Association of the OPRM1 Variant rs1799971 (A118G) with Non-Specific Liability to Substance Dependence in a Collaborative de novo Meta-Analysis of European-Ancestry Cohorts
Schwantes-An TH., Zhang J., Chen LS., Hartz SM., Culverhouse RC., Chen X., Coon H., Frank J., Kamens HM., Konte B., Kovanen L., Latvala A., Legrand LN., Maher BS., Melroy WE., Nelson EC., Reid MW., Robinson JD., Shen PH., Yang BZ., Andrews JA., Aveyard P., Beltcheva O., Brown SA., Cannon DS., Cichon S., Corley RP., Dahmen N., Degenhardt L., Foroud T., Gaebel W., Giegling I., Glatt SJ., Grucza RA., Hardin J., Hartmann AM., Heath AC., Herms S., Hodgkinson CA., Hoffmann P., Hops H., Huizinga D., Ising M., Johnson EO., Johnstone E., Kaneva RP., Kendler KS., Kiefer F., Kranzler HR., Krauter KS., Levran O., Lucae S., Lynskey MT., Maier W., Mann K., Martin NG., Mattheisen M., Montgomery GW., Müller-Myhsok B., Murphy MF., Neale MC., Nikolov MA., Nishita D., Nöthen MM., Nurnberger J., Partonen T., Pergadia ML., Reynolds M., Ridinger M., Rose RJ., Rouvinen-Lagerström N., Scherbaum N., Schmäl C., Soyka M., Stallings MC., Steffens M., Treutlein J., Tsuang M., Wall TL., Wodarz N., Yuferov V., Zill P., Bergen AW., Chen J.

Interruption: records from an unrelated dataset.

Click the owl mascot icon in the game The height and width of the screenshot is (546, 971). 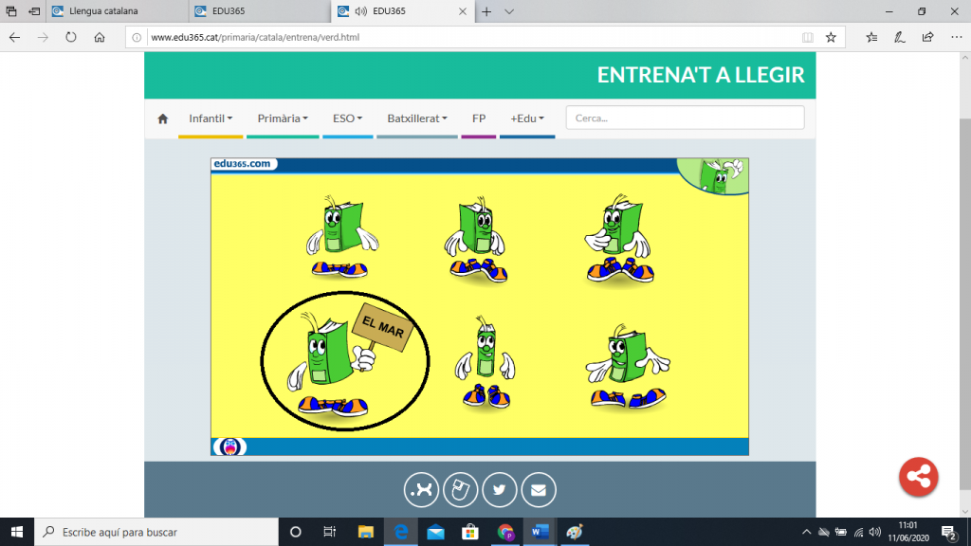pyautogui.click(x=229, y=446)
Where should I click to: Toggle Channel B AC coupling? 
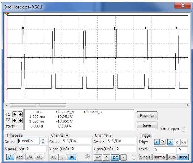click(x=99, y=156)
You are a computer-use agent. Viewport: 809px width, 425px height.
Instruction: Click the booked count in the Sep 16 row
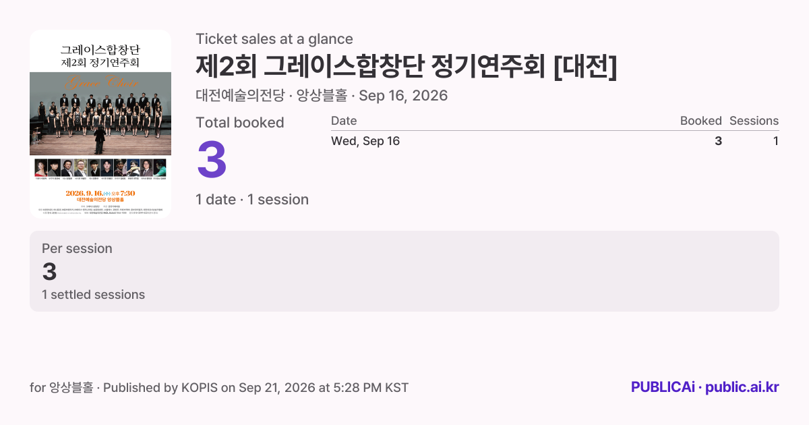tap(718, 141)
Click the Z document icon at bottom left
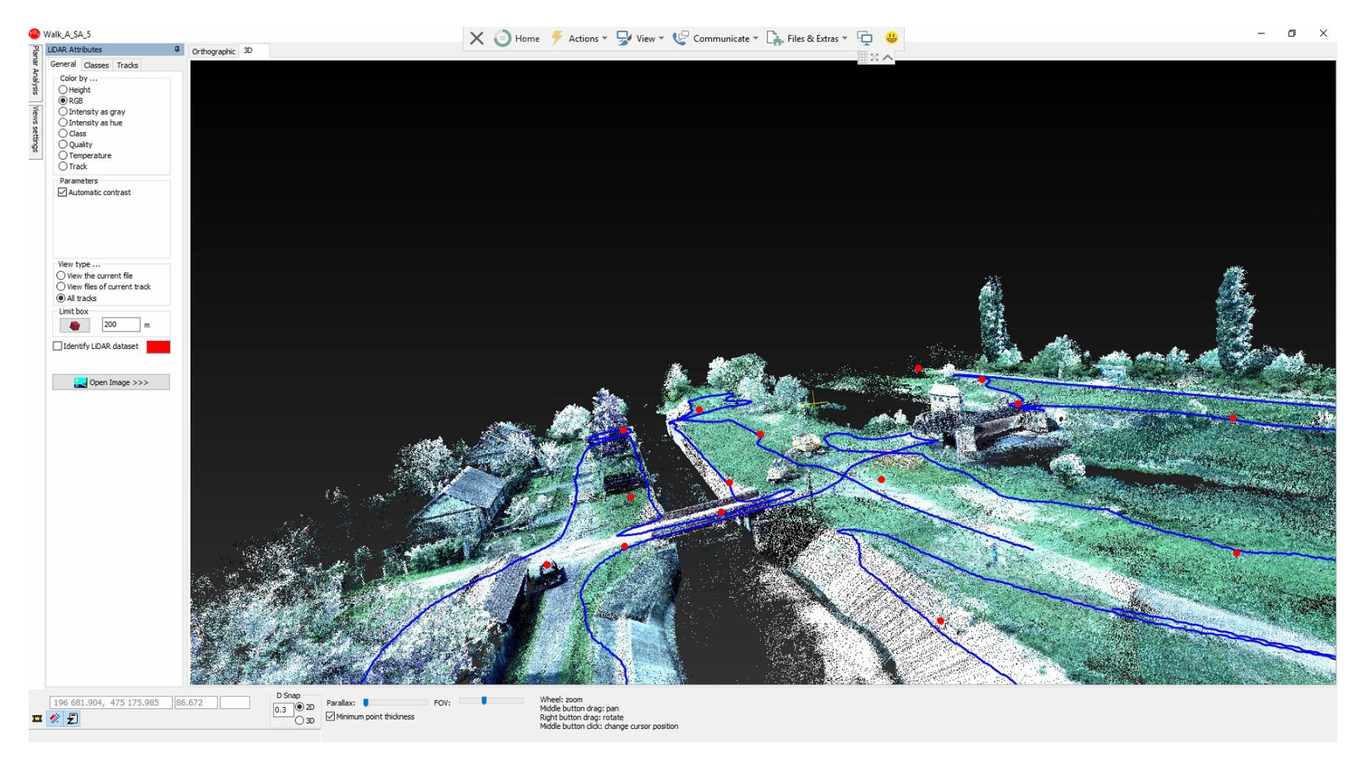This screenshot has width=1358, height=771. coord(73,718)
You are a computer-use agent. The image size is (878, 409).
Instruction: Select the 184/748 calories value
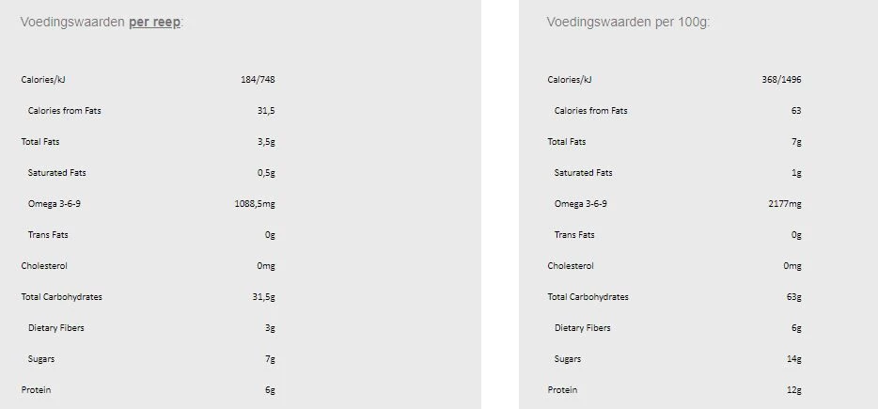click(x=258, y=80)
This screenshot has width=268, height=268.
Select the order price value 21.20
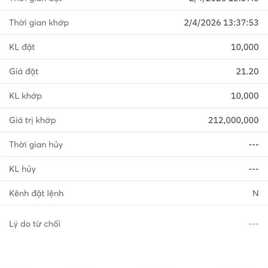pos(247,71)
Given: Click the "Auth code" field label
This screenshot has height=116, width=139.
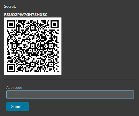Looking at the screenshot, I should point(14,88).
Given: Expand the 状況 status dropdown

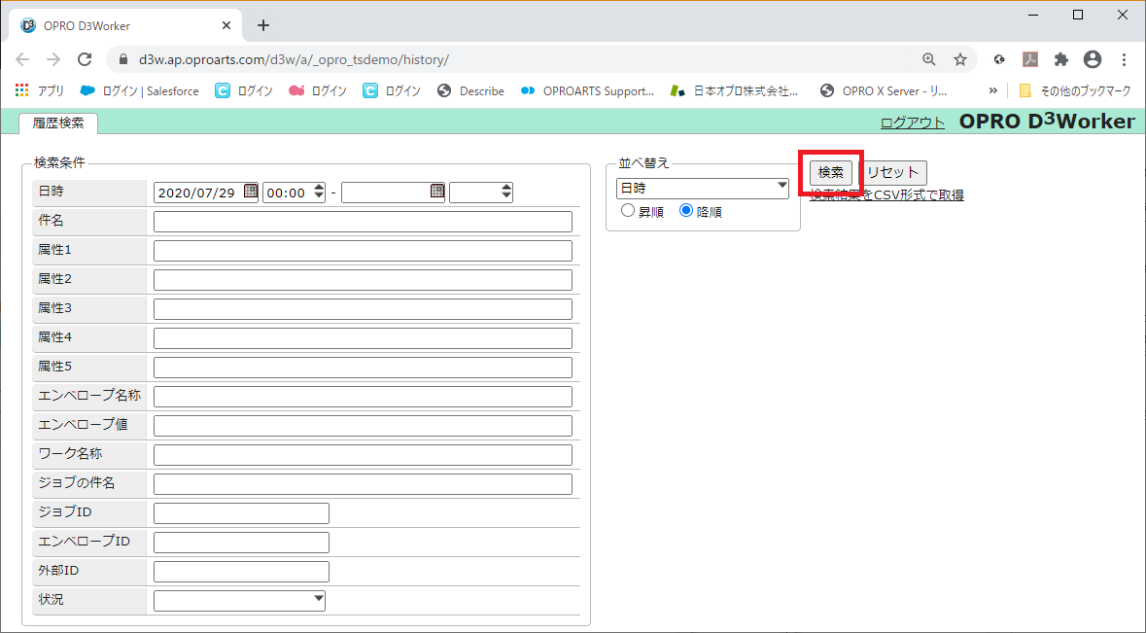Looking at the screenshot, I should coord(239,600).
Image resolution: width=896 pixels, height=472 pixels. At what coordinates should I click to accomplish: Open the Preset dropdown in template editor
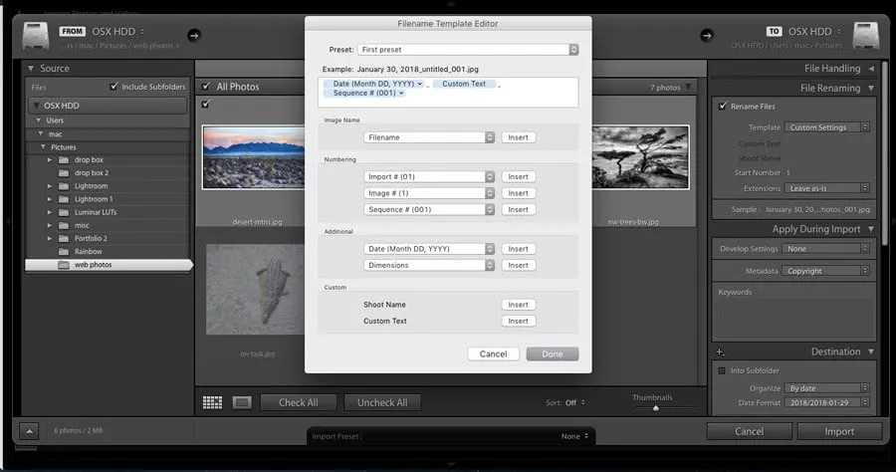pyautogui.click(x=468, y=49)
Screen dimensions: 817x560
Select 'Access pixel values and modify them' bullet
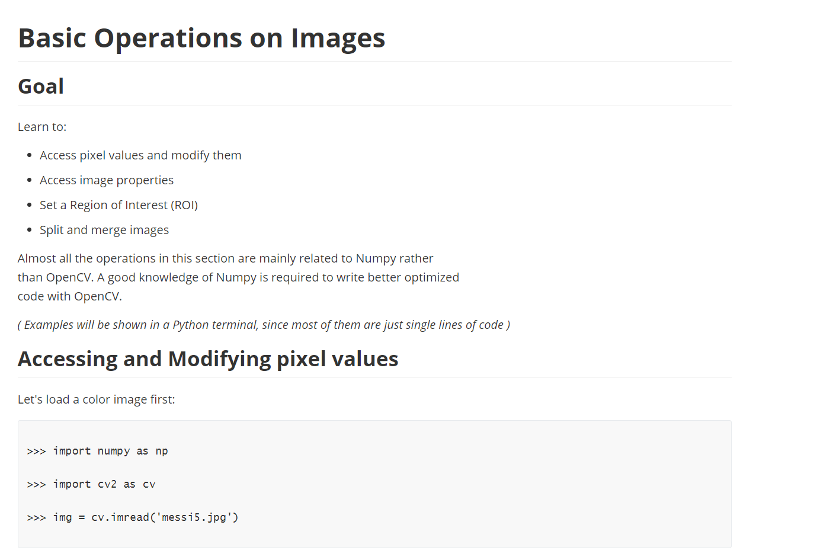pyautogui.click(x=140, y=155)
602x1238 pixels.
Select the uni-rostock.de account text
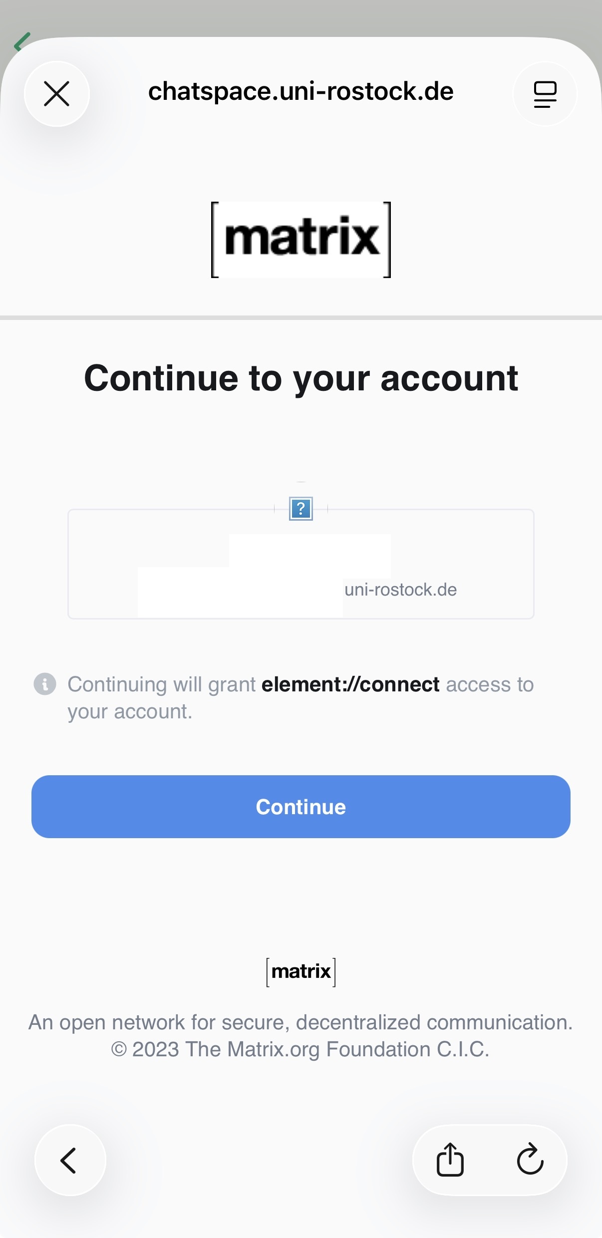click(x=400, y=590)
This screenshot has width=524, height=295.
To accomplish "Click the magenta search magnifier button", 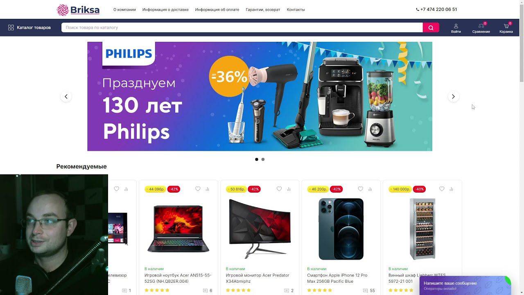I will click(431, 27).
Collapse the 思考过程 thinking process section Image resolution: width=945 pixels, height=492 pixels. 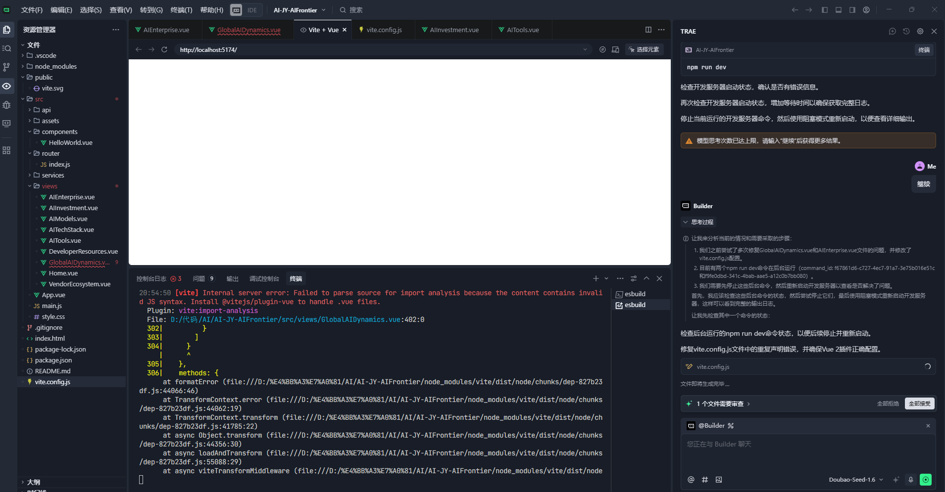coord(698,222)
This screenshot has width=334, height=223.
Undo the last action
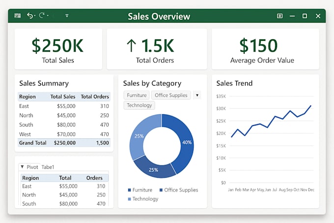tap(30, 16)
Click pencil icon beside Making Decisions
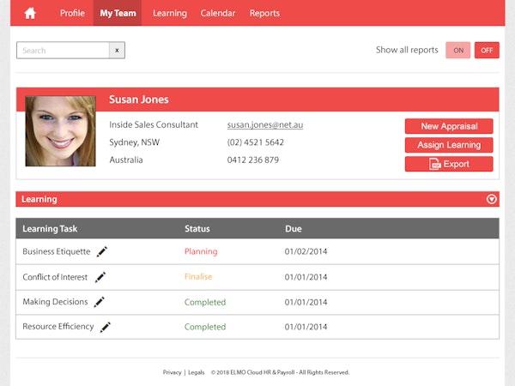Viewport: 515px width, 386px height. click(x=100, y=302)
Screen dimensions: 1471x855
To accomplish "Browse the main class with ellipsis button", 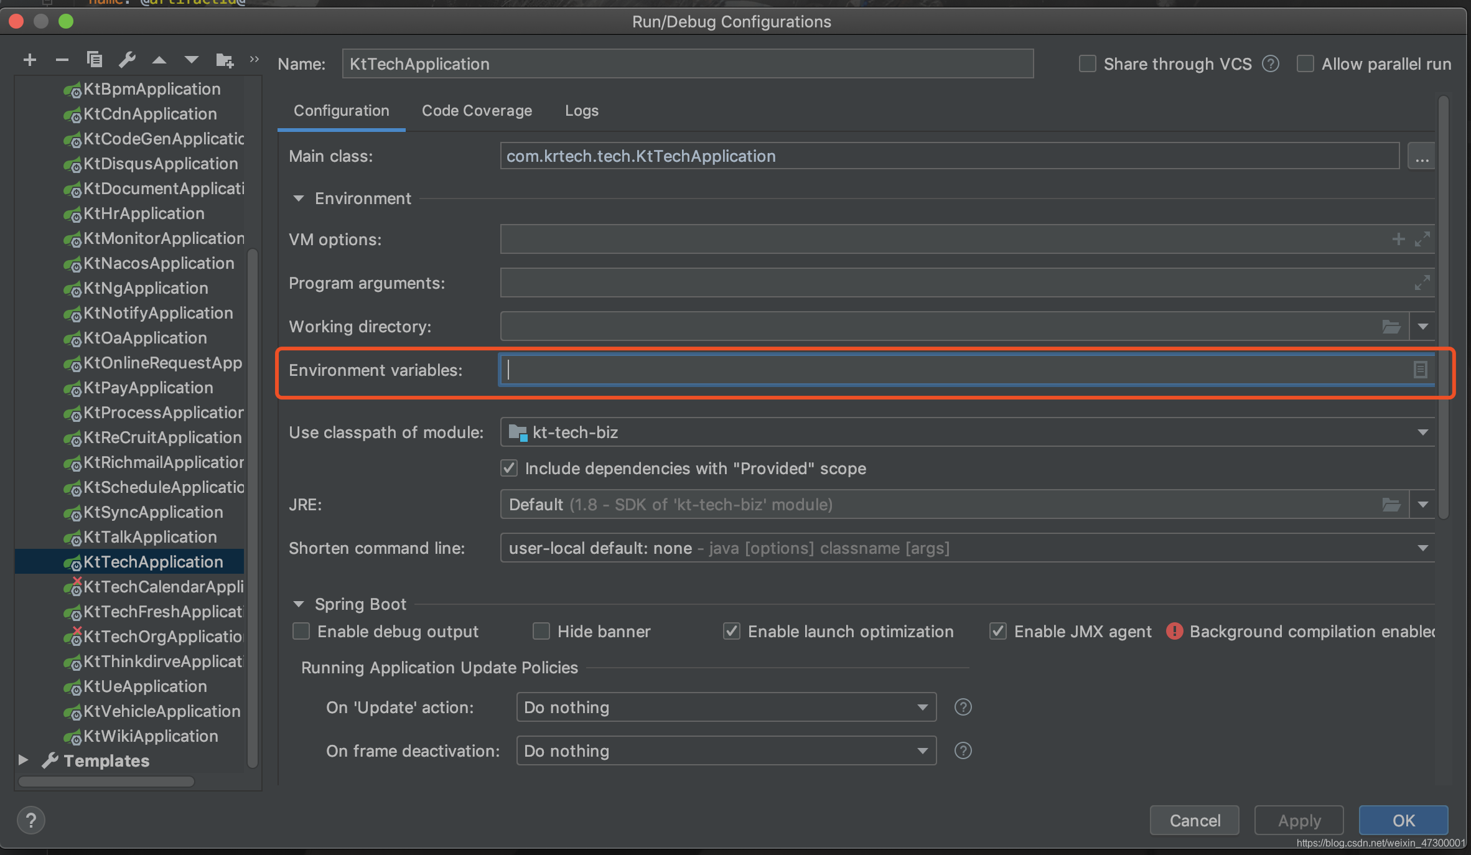I will coord(1422,156).
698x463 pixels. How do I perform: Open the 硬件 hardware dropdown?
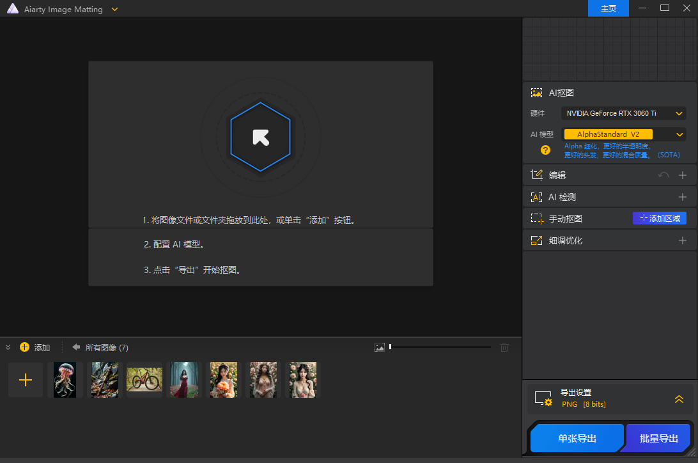tap(623, 113)
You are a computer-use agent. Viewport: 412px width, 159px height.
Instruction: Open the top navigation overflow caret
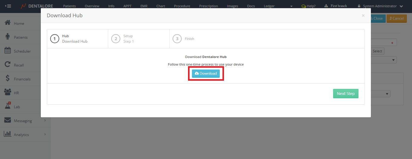pyautogui.click(x=291, y=6)
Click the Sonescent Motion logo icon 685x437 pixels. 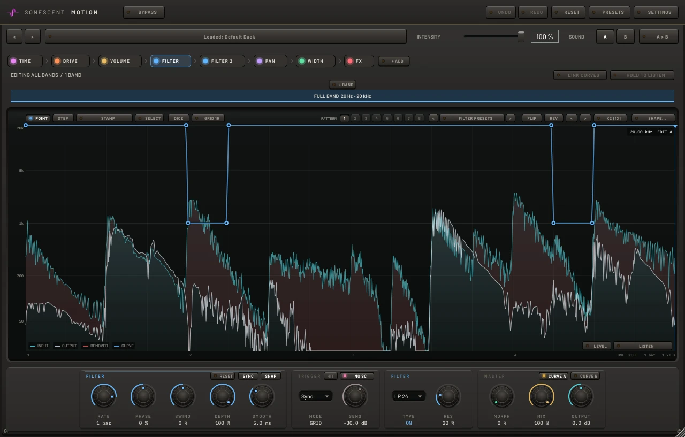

© 2015, Springer Science+Business Media New York. The mu1 opioid receptor gene, OPRM1, has long been a high-priority candidate for human genetic studies of addiction. Because of its potential functional significance, the non-synonymous variant rs1799971 (A118G, Asn40Asp) in OPRM1 has been extensively studied, yet its role in addiction has remained unclear, with conflicting association findings. To resolve the question of what effect, if any, rs1799971 has on substance dependence risk, we conducted collaborative meta-analyses of 25 datasets with over 28,000 European-ancestry subjects. We investigated non-specific risk for “general” substance dependence, comparing cases dependent on any substance to controls who were non-dependent on all assessed substances. We also examined five specific substance dependence diagnoses: DSM-IV alcohol, opioid, cannabis, and cocaine dependence, and nicotine dependence defined by the proxy of heavy/light smoking (cigarettes-per-day > 20 vs. ≤10). The G allele showed a modest protective effect on general substance dependence (OR = 0.90, 95 % C.I. [0.83–0.97], p value = 0.0095, N = 16,908). We observed similar effects for each individual substance, although these were not statistically significant, likely because of reduced sample sizes. We conclude that rs1799971 contributes to mechanisms of addiction liability that are shared across different addictive substances. This project highlights the benefits of examining addictive behaviors collectively and the power of collaborative data sharing and meta-analyses.